PROBLEM REQUIREMENTS
Omit the pictures while printing every entry below exactly as given.

RECORDS SHOWN
= = = = = = =
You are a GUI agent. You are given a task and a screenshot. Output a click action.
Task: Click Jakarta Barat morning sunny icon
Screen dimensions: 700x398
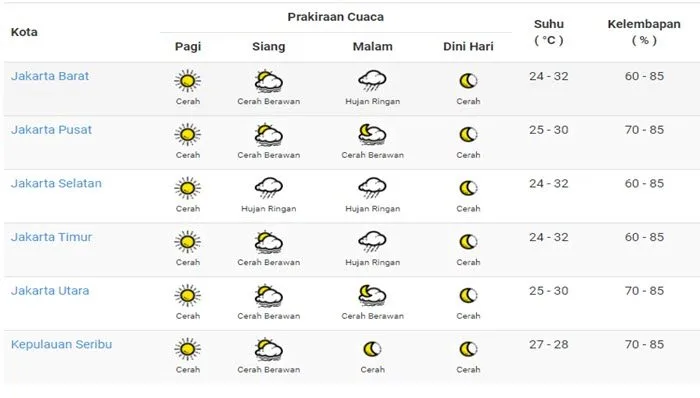pos(188,81)
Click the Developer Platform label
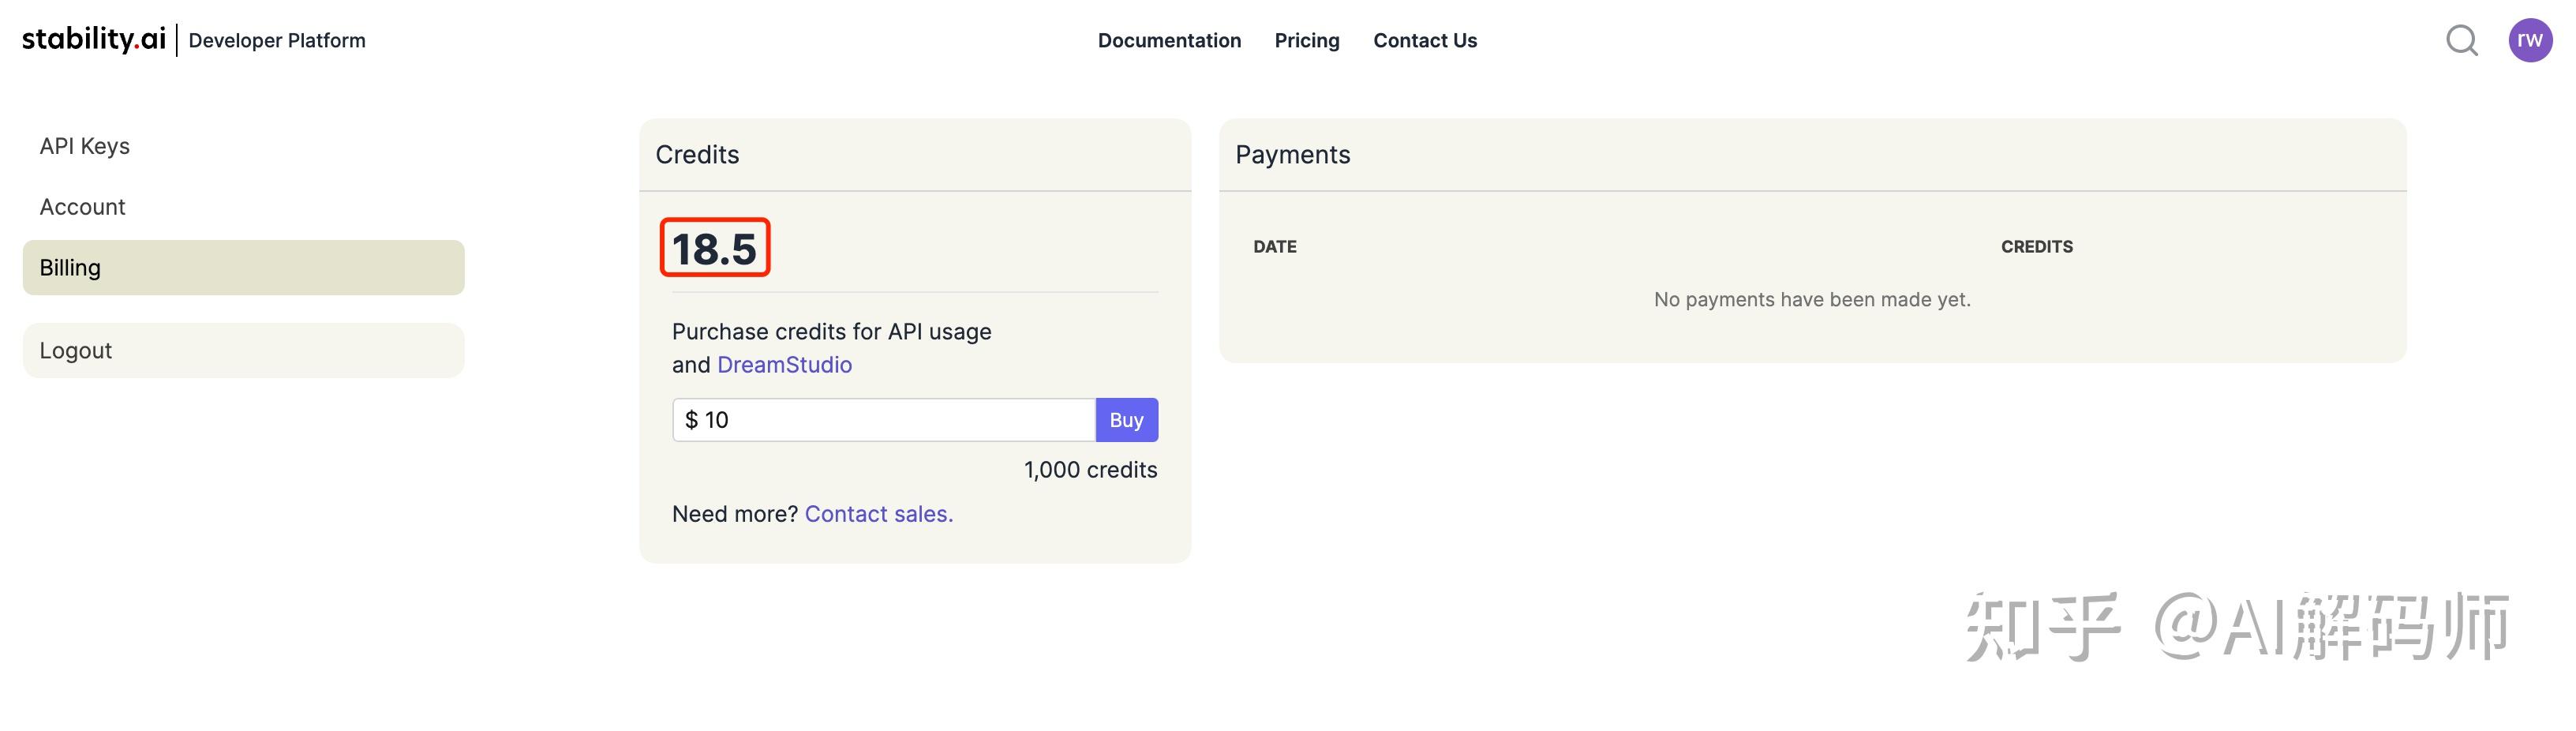Screen dimensions: 2576x731 [x=277, y=41]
= = = = = = =
WRITTEN ANSWER
You are a GUI agent. You are given a task and a screenshot. Output a click action.
Task: Click Jakarta Barat morning sunny icon
Screen dimensions: 700x398
pos(188,81)
Click the Developer Platform label
Screen dimensions: 2576x731 [x=277, y=41]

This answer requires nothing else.